The Guardian reports that US President Barack Obama said during a briefing today that he has ordered a review of the Guantánamo Bay, Cuba prison for terrorist suspects and will renew his push to close the prison. "I'm going to reengage with Congress", he said, adding, "It is expensive. It is ineffective. It hurts us in terms of our international standing ... it is a recruitment tool for extremists." 100 of the 166 inmates at the prison are participating in a hunger strike as of this morning, according to the New York Times. Medical personnel have gotten approval to feed nutritional supplement Ensure to 21 of the inmates through tubes inserted through their noses.
While pledging to reengage with Congress, Obama stated his opposition to keeping prisoners "in no man's land in perpetuity" and said "the idea that we would still detain forever a group of individuals that have not been tried, that is contrary to who we are, that is contrary to our interests and it has to stop."
In January 2009, shortly after being inaugurated, Obama signed an executive order to close the detention facility in one year, according to an AtlanticWire timeline of the president's actions on Guantánamo. In December of that year, he ordered the federal government to acquire a prison in Thompson, Illinois to house the suspects - many of whom would be held indefinitely as "law of war" detainees, ineligible for prosecution but too dangerous to release. If released, the suspects would be transferred out of the country or brought to trial, not released within the United States.
The plan was met with significant opposition in Congress, which denied funding for the plan, to a large extent out of an unwillingness to hold prisoners in their own backyard.

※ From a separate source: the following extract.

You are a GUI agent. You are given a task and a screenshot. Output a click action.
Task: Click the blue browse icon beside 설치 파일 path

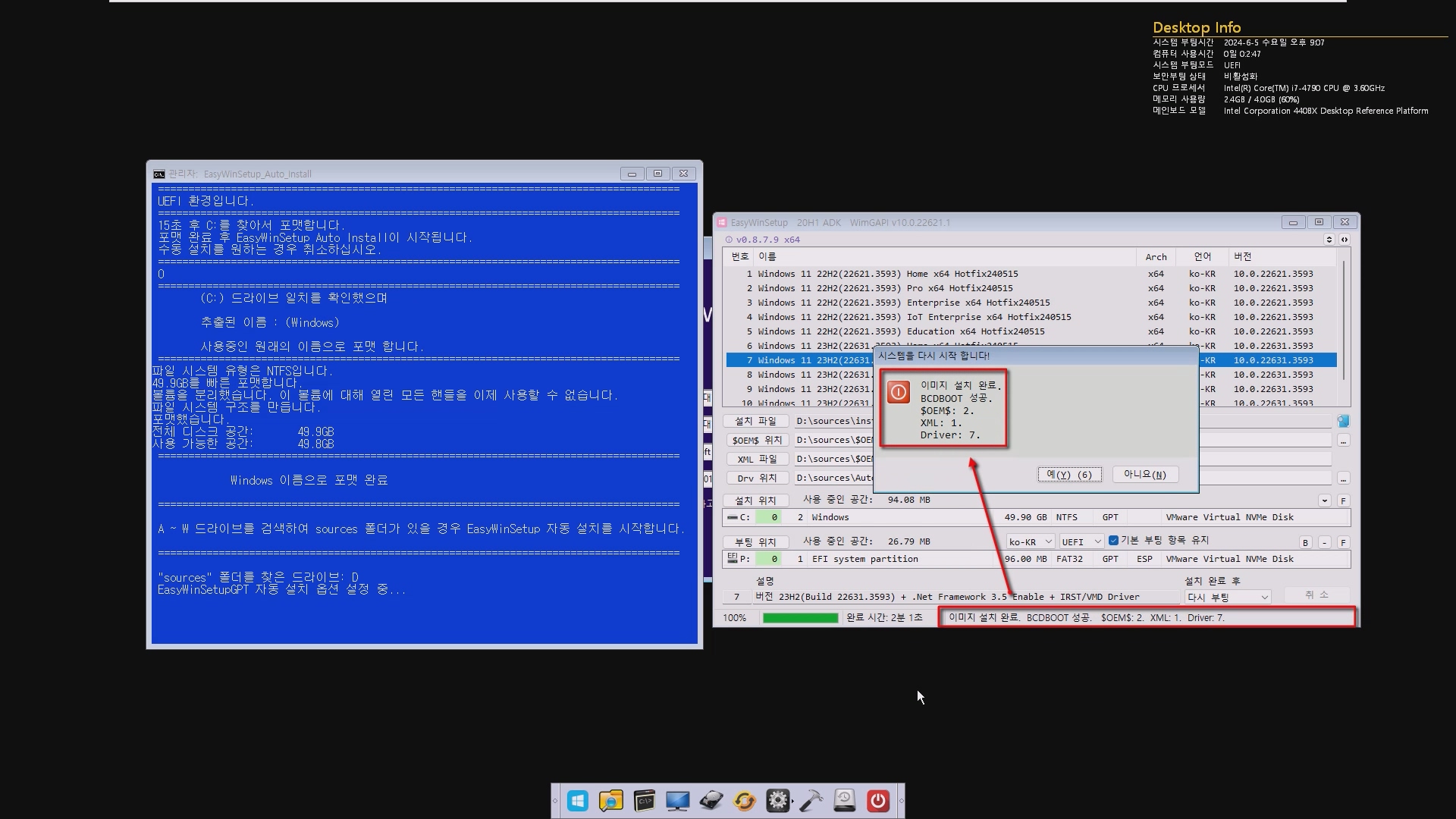[x=1343, y=421]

There was also criticism from quarters farther to the left. "The only thing that President Obama is doing with this announcement is changing the ZIP code of Guantánamo," said Tom Parker, Amnesty International USA policy director, in 2009.
In May 2010 The House Armed Services Committee approved legislation prohibiting detention centers inside the United States.
An April 2011 plan to prosecute 9/11 mastermind Khalid Sheik Mohammed in federal court fell through, and Sheik Mohammed was returned to Guantánamo for trial.
As recently as January 28 of this year, the State Department shut down the office of the envoy for closing the prison.
In April, prisoner Samir Naji al-Hasan Moqbel - one of the hunger strikers - told lawyers his story, which was published in a New York Times op-ed.